The Hierarchy of Saturating Matching Numbers
Hans U. Simon, Jan Arne Telle
TL;DR
This work investigates three machine-teaching-inspired matching problems through the lens of combinatorial parameters: the saturating matching number $SMN$, the antichain matching number $AMN$, and the greedy variants $GMN$, including their primed versions. It establishes a hierarchy of inequalities among these parameters, studies their monotonicity and additivity properties, and analyzes their behavior on the powerset class $P_n$ to derive tight asymptotic bounds. The central contributions include the extremal results for the $(k,n)$-family via $C_{k,n}$, a bound of $AMN'(C)$ by $GMN'(C)$, and extensive structural analysis (monotonicity, additivity, and sub-additivity) that clarifies how these costs interact under domain and class extensions and free combinations. The paper also highlights the tightness of the hierarchy with concrete separations and ends with an open question on the sub-additivity of $GMN$, signaling directions for future work.

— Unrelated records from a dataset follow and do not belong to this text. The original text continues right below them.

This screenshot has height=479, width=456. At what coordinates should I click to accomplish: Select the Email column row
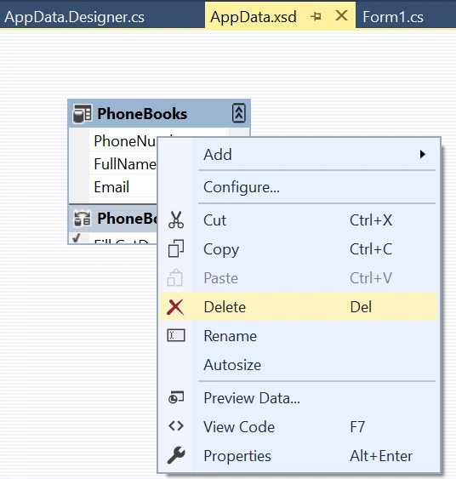pos(123,187)
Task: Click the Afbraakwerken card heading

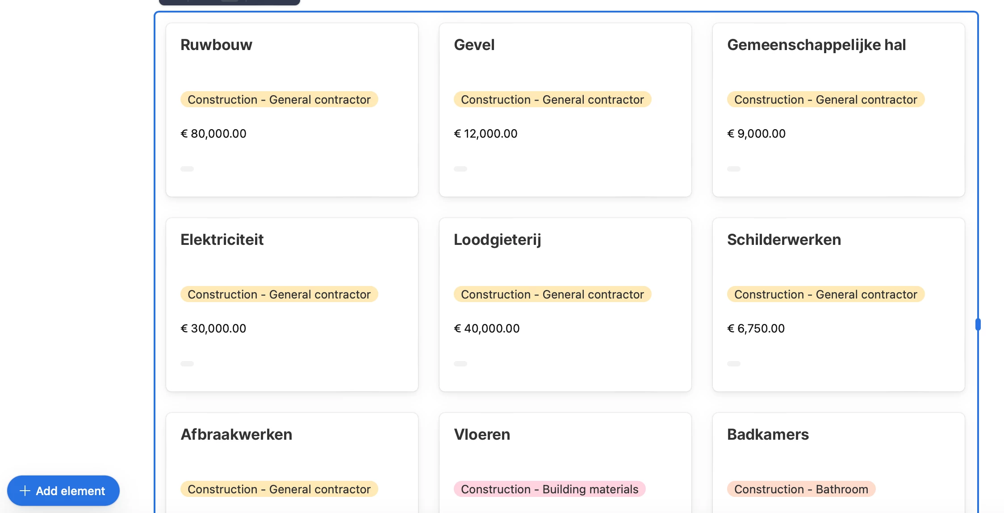Action: pos(236,434)
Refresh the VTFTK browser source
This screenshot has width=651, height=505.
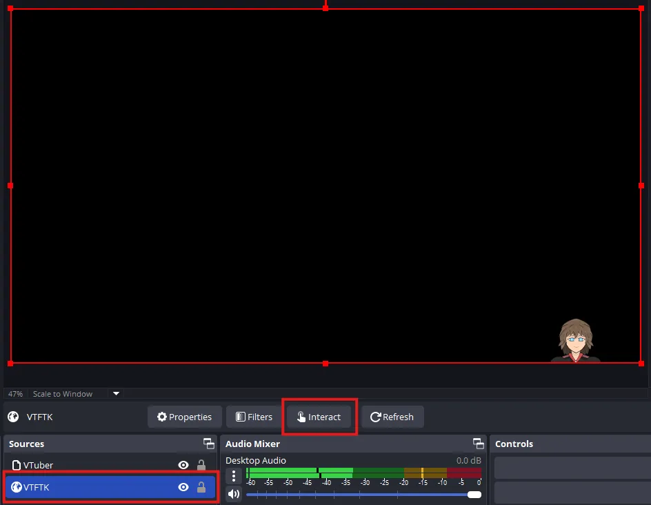coord(392,417)
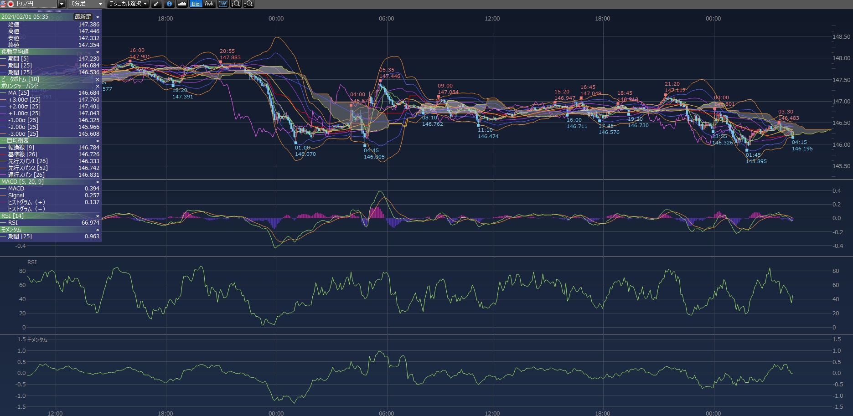Screen dimensions: 853x416
Task: Click the +3.00σ [25] line color marker
Action: [4, 100]
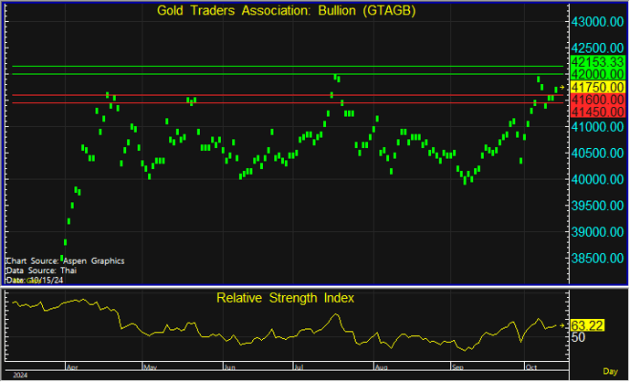Image resolution: width=630 pixels, height=382 pixels.
Task: Click the yellow 63.22 RSI value tag
Action: (x=590, y=325)
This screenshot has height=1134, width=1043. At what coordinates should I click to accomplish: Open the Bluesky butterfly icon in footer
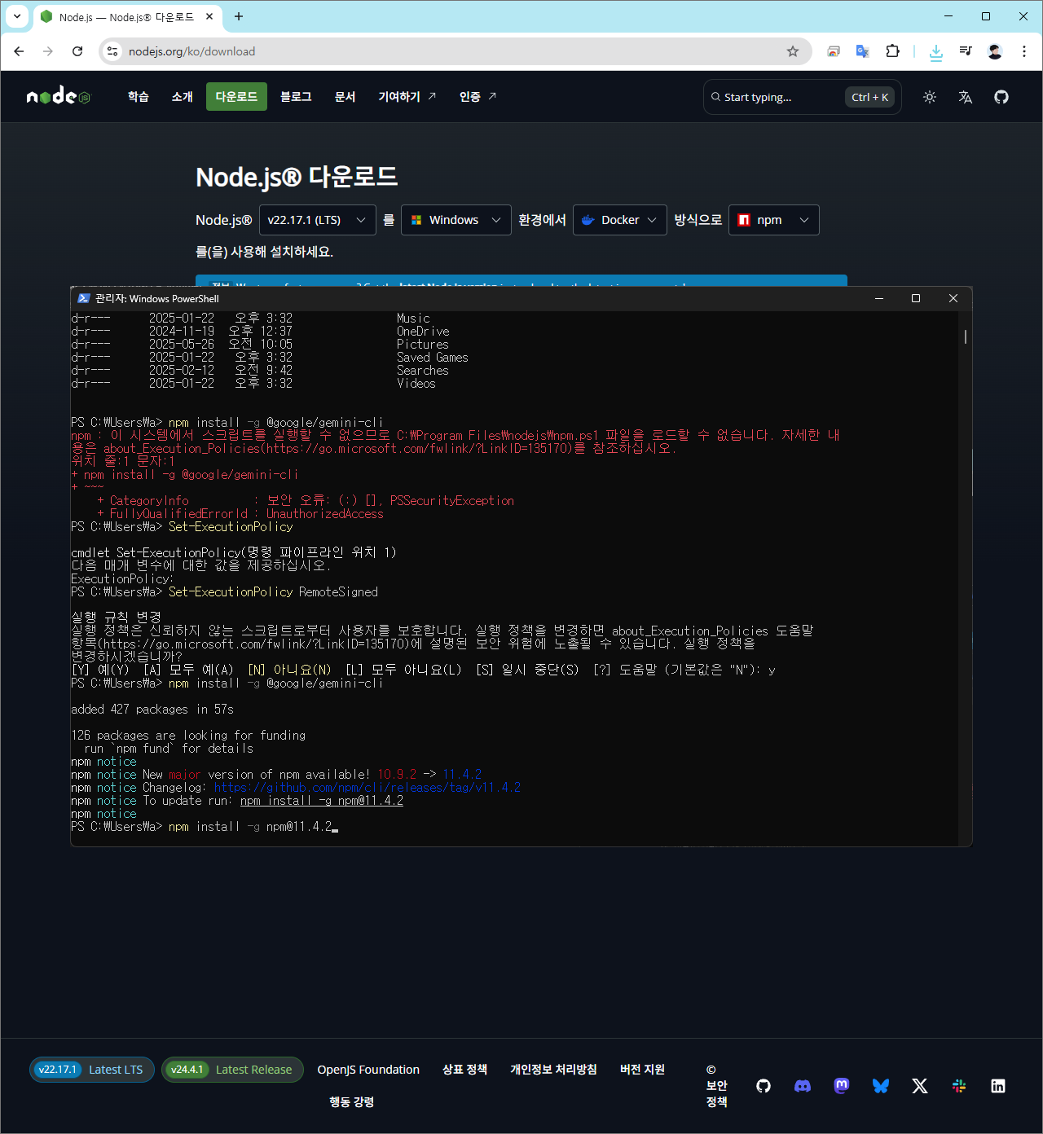[x=881, y=1086]
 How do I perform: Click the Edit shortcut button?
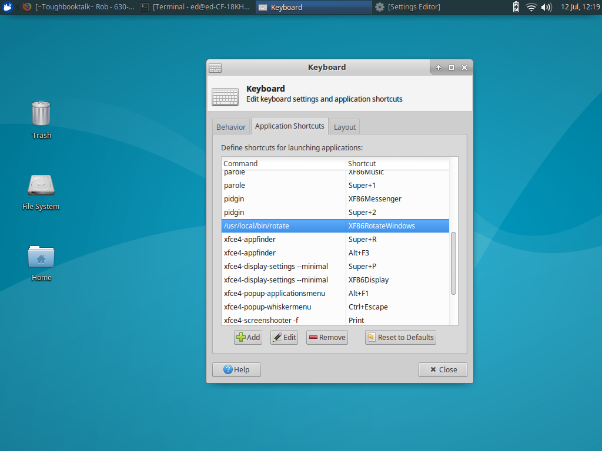click(x=285, y=338)
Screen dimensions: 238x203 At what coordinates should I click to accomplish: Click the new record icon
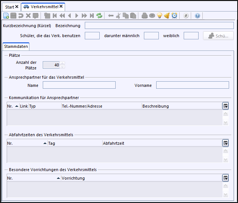(x=6, y=16)
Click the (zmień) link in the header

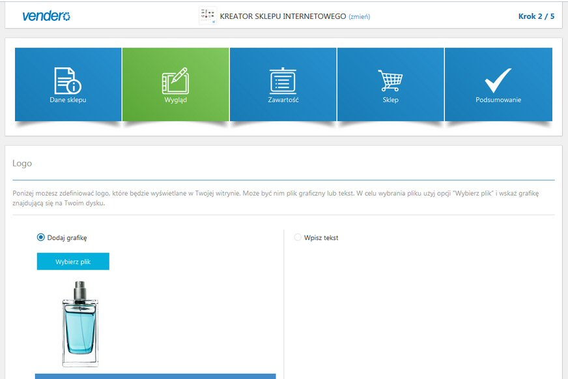359,16
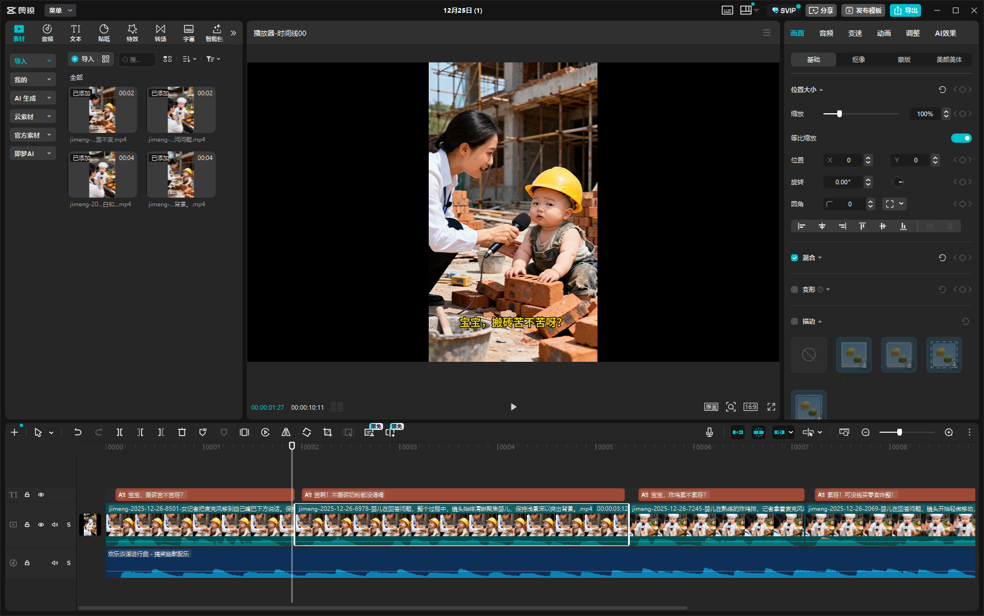Click the 缩放 scale slider handle

(x=840, y=114)
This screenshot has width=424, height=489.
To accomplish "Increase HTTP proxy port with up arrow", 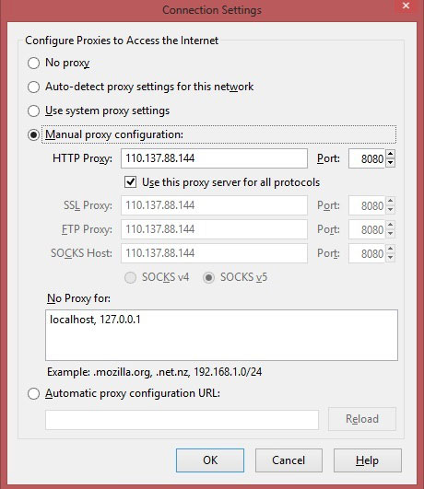I will pyautogui.click(x=390, y=154).
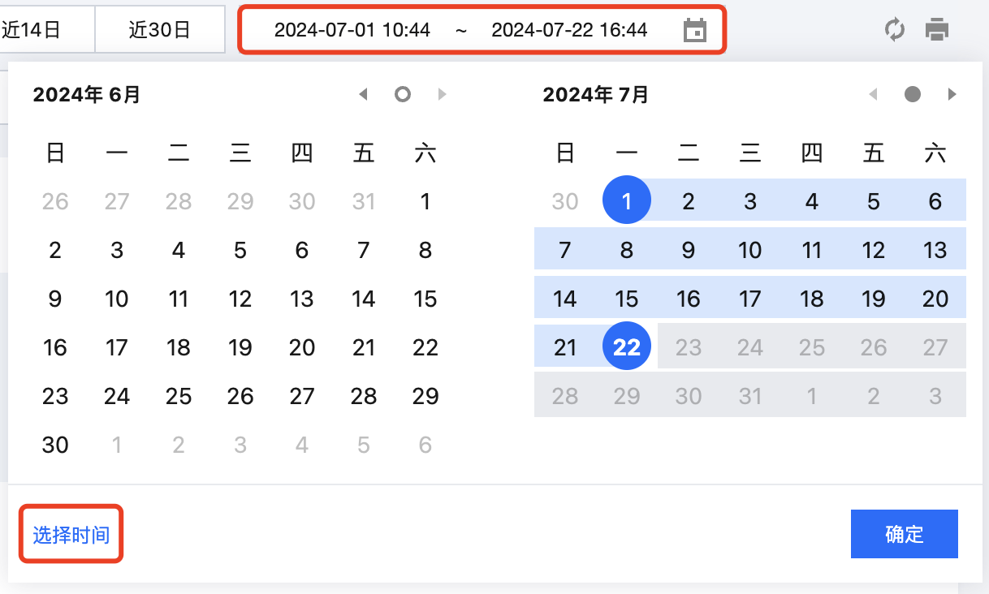Click the end date 2024-07-22 16:44 field
This screenshot has height=594, width=989.
569,31
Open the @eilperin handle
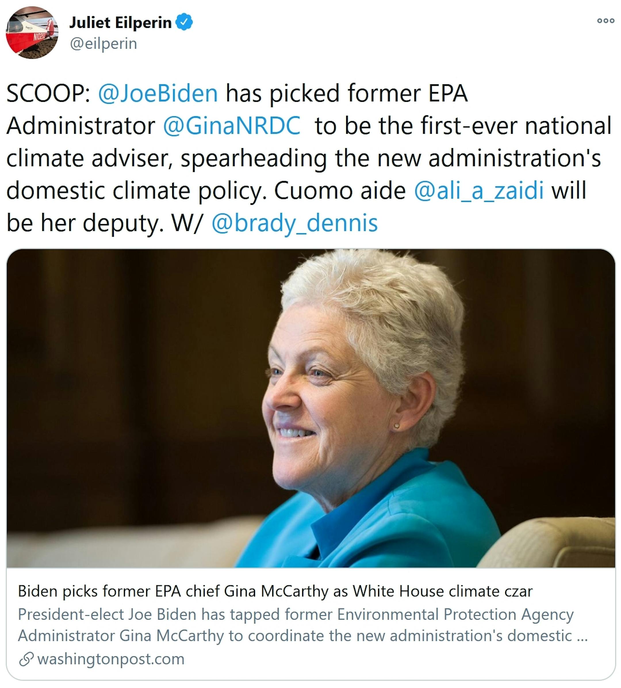The width and height of the screenshot is (621, 688). 103,44
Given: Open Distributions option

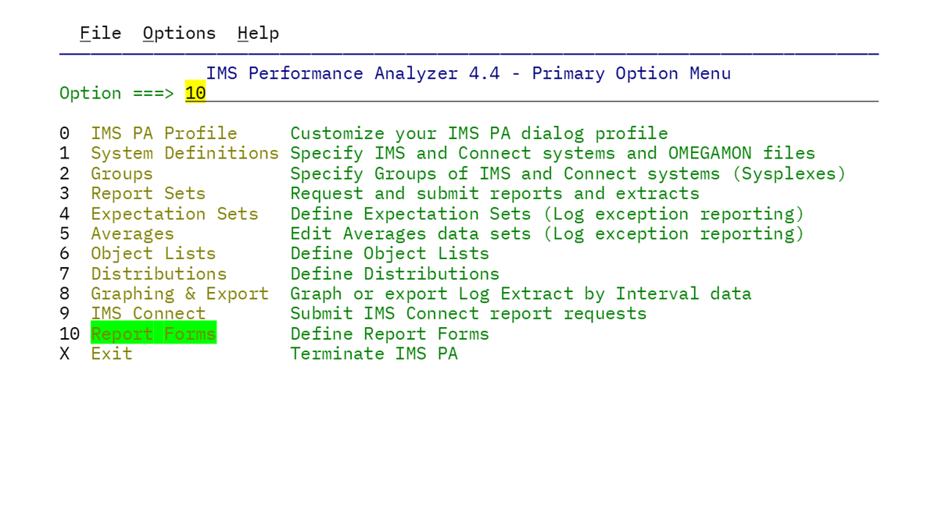Looking at the screenshot, I should click(159, 273).
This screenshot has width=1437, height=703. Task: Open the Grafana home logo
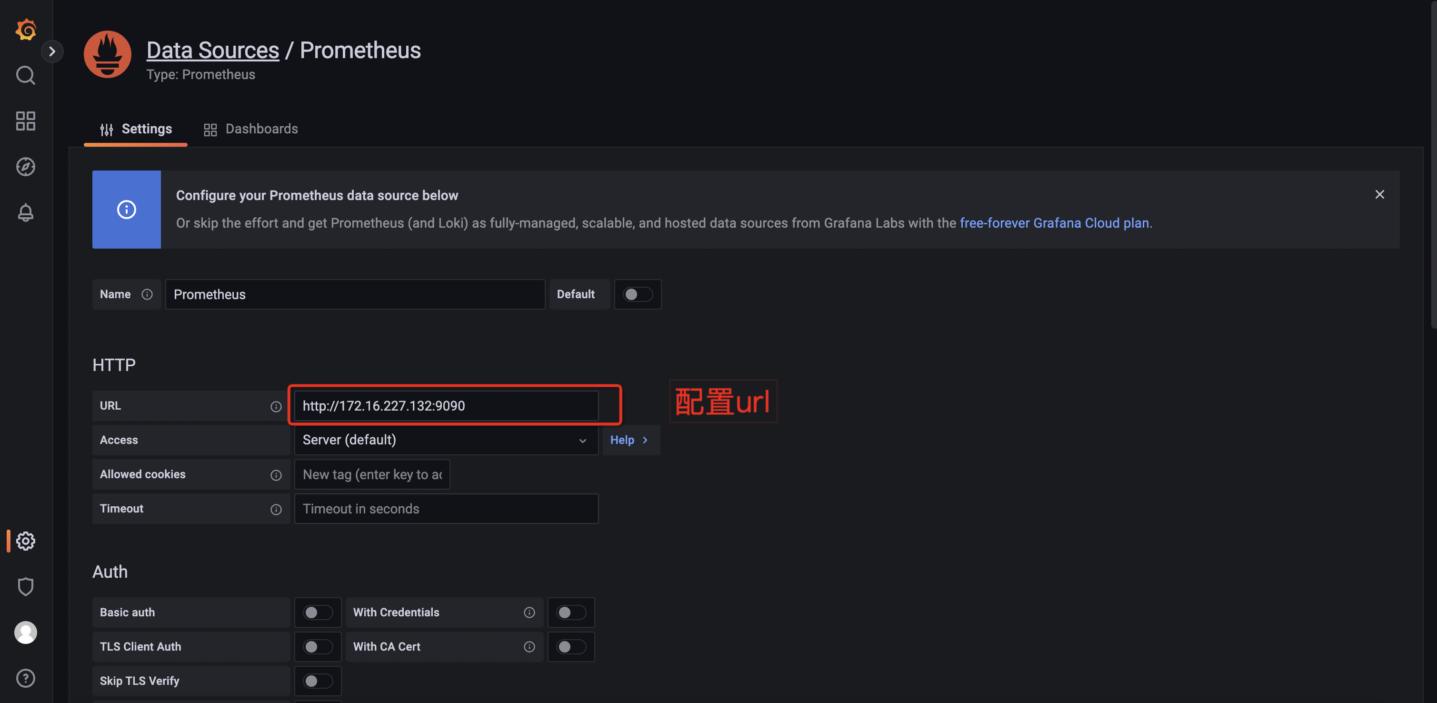[26, 29]
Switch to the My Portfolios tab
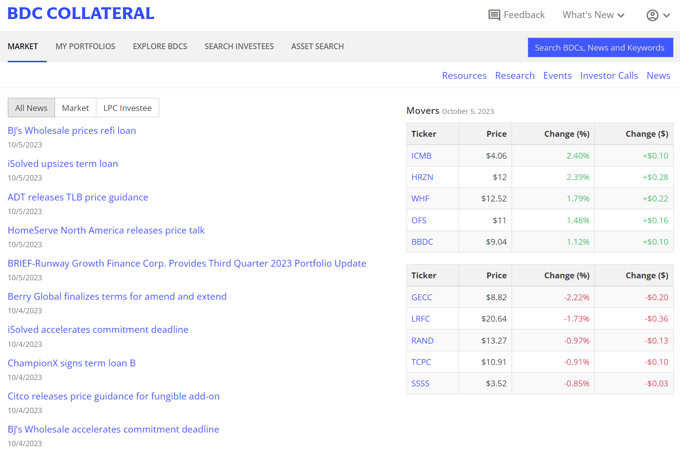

Overall, the results connect teaching-map cost measures to classical learning theory parameters (like $VCD$ and RTD) and provide a comprehensive map of how these combinatorial quantities relate and differ in representational settings relevant to teaching and learning.
Abstract
In this paper, we study three matching problems all of which came up quite recently in the field of machine teaching. The cost of a matching is defined in such a way that, for some formal model of teaching, it equals (or bounds) the number of labeled examples needed to solve a given teaching task. We show how the cost parameters associated with these problems depend on each other and how they are related to other well known combinatorial parameters (like, for instance, the VC-dimension).